**Problem requirements**
Please write every entry out again, exactly as it reads below.

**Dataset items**

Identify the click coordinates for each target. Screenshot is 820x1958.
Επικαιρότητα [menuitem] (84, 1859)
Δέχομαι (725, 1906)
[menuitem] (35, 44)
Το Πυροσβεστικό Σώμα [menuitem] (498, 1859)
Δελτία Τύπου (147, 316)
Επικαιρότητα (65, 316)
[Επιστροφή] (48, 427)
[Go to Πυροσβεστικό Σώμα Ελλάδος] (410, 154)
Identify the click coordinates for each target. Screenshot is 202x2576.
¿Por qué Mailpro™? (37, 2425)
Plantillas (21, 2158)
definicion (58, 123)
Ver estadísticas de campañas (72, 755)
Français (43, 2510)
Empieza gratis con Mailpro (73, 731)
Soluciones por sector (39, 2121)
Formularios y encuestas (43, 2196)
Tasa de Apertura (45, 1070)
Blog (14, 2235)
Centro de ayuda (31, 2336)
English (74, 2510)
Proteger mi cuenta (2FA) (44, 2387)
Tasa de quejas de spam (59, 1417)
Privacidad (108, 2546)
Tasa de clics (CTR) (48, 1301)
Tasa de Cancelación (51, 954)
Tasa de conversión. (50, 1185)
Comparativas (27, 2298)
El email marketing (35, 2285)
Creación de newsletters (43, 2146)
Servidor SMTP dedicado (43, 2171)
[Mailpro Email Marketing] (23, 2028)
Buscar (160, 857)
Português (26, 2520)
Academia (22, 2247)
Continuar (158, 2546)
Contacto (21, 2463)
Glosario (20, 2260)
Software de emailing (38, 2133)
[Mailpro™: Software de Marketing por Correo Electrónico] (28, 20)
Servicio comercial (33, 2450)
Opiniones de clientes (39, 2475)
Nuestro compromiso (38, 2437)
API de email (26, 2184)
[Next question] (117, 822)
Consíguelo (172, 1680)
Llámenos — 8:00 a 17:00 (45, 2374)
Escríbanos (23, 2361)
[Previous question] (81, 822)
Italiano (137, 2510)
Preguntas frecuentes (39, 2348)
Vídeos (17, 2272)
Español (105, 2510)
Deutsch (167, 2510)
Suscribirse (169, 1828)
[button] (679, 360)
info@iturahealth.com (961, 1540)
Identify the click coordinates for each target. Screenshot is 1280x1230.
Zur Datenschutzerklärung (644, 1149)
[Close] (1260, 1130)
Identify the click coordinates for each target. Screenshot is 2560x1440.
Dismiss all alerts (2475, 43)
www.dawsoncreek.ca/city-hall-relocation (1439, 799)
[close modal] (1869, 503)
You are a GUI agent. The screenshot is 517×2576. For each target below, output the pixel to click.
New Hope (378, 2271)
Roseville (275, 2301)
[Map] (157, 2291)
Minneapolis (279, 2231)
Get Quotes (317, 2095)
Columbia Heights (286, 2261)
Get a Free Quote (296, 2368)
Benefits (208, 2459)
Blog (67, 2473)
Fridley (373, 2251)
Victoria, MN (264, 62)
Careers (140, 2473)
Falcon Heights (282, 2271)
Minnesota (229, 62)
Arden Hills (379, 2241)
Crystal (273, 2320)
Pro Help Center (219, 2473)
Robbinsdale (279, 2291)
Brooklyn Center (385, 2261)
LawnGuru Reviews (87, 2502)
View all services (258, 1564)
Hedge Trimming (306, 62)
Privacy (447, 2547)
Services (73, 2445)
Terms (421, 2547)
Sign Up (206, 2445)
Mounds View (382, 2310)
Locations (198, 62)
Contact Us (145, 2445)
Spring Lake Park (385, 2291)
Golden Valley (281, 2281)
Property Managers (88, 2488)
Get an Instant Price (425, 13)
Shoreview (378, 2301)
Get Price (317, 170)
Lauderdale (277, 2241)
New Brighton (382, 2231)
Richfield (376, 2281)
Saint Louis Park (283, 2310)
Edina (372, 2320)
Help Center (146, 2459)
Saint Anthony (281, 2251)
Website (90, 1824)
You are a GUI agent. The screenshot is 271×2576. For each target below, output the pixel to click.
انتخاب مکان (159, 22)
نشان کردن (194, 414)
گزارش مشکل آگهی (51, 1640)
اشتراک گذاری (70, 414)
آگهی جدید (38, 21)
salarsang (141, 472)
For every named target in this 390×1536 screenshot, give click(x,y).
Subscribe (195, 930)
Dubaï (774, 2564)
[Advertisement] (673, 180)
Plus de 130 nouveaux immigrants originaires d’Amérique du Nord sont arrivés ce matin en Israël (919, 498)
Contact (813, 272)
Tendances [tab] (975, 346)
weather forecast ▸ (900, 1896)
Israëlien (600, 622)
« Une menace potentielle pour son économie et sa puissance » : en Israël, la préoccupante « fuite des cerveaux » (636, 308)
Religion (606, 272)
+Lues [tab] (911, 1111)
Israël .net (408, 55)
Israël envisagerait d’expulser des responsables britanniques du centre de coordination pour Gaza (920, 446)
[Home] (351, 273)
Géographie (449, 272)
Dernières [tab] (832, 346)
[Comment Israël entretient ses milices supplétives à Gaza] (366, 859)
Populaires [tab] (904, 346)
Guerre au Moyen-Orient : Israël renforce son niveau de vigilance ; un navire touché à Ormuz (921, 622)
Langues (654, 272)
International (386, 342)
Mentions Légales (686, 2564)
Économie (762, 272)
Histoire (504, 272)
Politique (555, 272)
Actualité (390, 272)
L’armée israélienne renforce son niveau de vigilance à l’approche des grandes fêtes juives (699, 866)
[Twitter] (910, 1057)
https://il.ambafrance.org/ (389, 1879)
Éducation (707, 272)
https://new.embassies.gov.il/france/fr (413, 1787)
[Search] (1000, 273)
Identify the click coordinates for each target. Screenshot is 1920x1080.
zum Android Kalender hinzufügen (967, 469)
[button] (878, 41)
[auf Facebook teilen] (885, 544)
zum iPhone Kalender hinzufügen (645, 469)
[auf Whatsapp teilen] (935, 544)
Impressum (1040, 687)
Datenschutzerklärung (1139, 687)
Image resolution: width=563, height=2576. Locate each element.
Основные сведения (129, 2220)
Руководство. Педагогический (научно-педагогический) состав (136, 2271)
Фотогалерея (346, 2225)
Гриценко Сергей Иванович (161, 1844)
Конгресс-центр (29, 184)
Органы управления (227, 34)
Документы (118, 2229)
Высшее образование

**Exercise result**
Identify the click coordinates for each target. Screenshot is 820x1958.
Επικαιρότητα [menuitem] (84, 1859)
Δέχομαι (725, 1906)
[menuitem] (35, 44)
Το Πυροσβεστικό Σώμα [menuitem] (498, 1859)
Δελτία Τύπου (147, 316)
Επικαιρότητα (65, 316)
[Επιστροφή] (48, 427)
[Go to Πυροσβεστικό Σώμα Ελλάδος] (410, 154)
Identify the click coordinates for each target. Screenshot is 202x2576.
¿Por qué Mailpro™? (37, 2425)
Plantillas (21, 2158)
definicion (58, 123)
Ver estadísticas de campañas (72, 755)
Français (43, 2510)
Empieza gratis con Mailpro (73, 731)
Soluciones por sector (39, 2121)
Formularios y encuestas (43, 2196)
Tasa de Apertura (45, 1070)
Blog (14, 2235)
Centro de ayuda (31, 2336)
English (74, 2510)
Proteger mi cuenta (2FA) (44, 2387)
Tasa de quejas de spam (59, 1417)
Privacidad (108, 2546)
Tasa de clics (CTR) (48, 1301)
Tasa de Cancelación (51, 954)
Tasa de conversión. (50, 1185)
Comparativas (27, 2298)
El email marketing (35, 2285)
Creación de newsletters (43, 2146)
Servidor SMTP dedicado (43, 2171)
[Mailpro Email Marketing] (23, 2028)
Buscar (160, 857)
Português (26, 2520)
Academia (22, 2247)
Continuar (158, 2546)
Contacto (21, 2463)
Glosario (20, 2260)
Software de emailing (38, 2133)
[Mailpro™: Software de Marketing por Correo Electrónico] (28, 20)
Servicio comercial (33, 2450)
Opiniones de clientes (39, 2475)
Nuestro compromiso (38, 2437)
API de email (26, 2184)
[Next question] (117, 822)
Consíguelo (172, 1680)
Llámenos — 8:00 a 17:00 (45, 2374)
Escríbanos (23, 2361)
[Previous question] (81, 822)
Italiano (137, 2510)
Preguntas frecuentes (39, 2348)
Vídeos (17, 2272)
Español (105, 2510)
Deutsch (167, 2510)
Suscribirse (169, 1828)
[button] (679, 360)
info@iturahealth.com (961, 1540)
Identify the click coordinates for each target. Screenshot is 1280x1230.
Zur Datenschutzerklärung (644, 1149)
[Close] (1260, 1130)
Identify the click coordinates for each target. Screenshot is 2560x1440.
Dismiss all alerts (2475, 43)
www.dawsoncreek.ca/city-hall-relocation (1439, 799)
[close modal] (1869, 503)
You are a GUI agent. The screenshot is 517×2576. For each target below, output the pixel to click.
New Hope (378, 2271)
Roseville (275, 2301)
[Map] (157, 2291)
Minneapolis (279, 2231)
Get Quotes (317, 2095)
Columbia Heights (286, 2261)
Get a Free Quote (296, 2368)
Benefits (208, 2459)
Blog (67, 2473)
Fridley (373, 2251)
Victoria, MN (264, 62)
Careers (140, 2473)
Falcon Heights (282, 2271)
Minnesota (229, 62)
Arden Hills (379, 2241)
Crystal (273, 2320)
Pro Help Center (219, 2473)
Robbinsdale (279, 2291)
Brooklyn Center (385, 2261)
LawnGuru Reviews (87, 2502)
View all services (258, 1564)
Hedge Trimming (306, 62)
Privacy (447, 2547)
Services (73, 2445)
Terms (421, 2547)
Sign Up (206, 2445)
Mounds View (382, 2310)
Locations (198, 62)
Contact Us (145, 2445)
Spring Lake Park (385, 2291)
Golden Valley (281, 2281)
Property Managers (88, 2488)
Get an Instant Price (425, 13)
Shoreview (378, 2301)
Get Price (317, 170)
Lauderdale (277, 2241)
New Brighton (382, 2231)
Richfield (376, 2281)
Saint Louis Park (283, 2310)
Edina (372, 2320)
Help Center (146, 2459)
Saint Anthony (281, 2251)
Website (90, 1824)
You are a GUI agent. The screenshot is 271×2576. For each target below, output the pixel to click.
انتخاب مکان (159, 22)
نشان کردن (194, 414)
گزارش مشکل آگهی (51, 1640)
اشتراک گذاری (70, 414)
آگهی جدید (38, 21)
salarsang (141, 472)
For every named target in this 390×1536 screenshot, give click(x,y).
Subscribe (195, 930)
Dubaï (774, 2564)
[Advertisement] (673, 180)
Plus de 130 nouveaux immigrants originaires d’Amérique du Nord sont arrivés ce matin en Israël (919, 498)
Contact (813, 272)
Tendances [tab] (975, 346)
weather forecast ▸ (900, 1896)
Israëlien (600, 622)
« Une menace potentielle pour son économie et sa puissance » : en Israël, la préoccupante « fuite des cerveaux » (636, 308)
Religion (606, 272)
+Lues [tab] (911, 1111)
Israël .net (408, 55)
Israël envisagerait d’expulser des responsables britanniques du centre de coordination pour Gaza (920, 446)
[Home] (351, 273)
Géographie (449, 272)
Dernières [tab] (832, 346)
[Comment Israël entretient ses milices supplétives à Gaza] (366, 859)
Populaires [tab] (904, 346)
Guerre au Moyen-Orient : Israël renforce son niveau de vigilance ; un navire touché à Ormuz (921, 622)
Langues (654, 272)
International (386, 342)
Mentions Légales (686, 2564)
Économie (762, 272)
Histoire (504, 272)
Politique (555, 272)
Actualité (390, 272)
L’armée israélienne renforce son niveau de vigilance à l’approche des grandes fêtes juives (699, 866)
[Twitter] (910, 1057)
https://il.ambafrance.org/ (389, 1879)
Éducation (707, 272)
https://new.embassies.gov.il/france/fr (413, 1787)
[Search] (1000, 273)
Identify the click coordinates for each target. Screenshot is 1920x1080.
zum Android Kalender hinzufügen (967, 469)
[button] (878, 41)
[auf Facebook teilen] (885, 544)
zum iPhone Kalender hinzufügen (645, 469)
[auf Whatsapp teilen] (935, 544)
Impressum (1040, 687)
Datenschutzerklärung (1139, 687)
Image resolution: width=563, height=2576. Locate each element.
Основные сведения (129, 2220)
Руководство. Педагогический (научно-педагогический) состав (136, 2271)
Фотогалерея (346, 2225)
Гриценко Сергей Иванович (161, 1844)
Конгресс-центр (29, 184)
Органы управления (227, 34)
Документы (118, 2229)
Высшее образование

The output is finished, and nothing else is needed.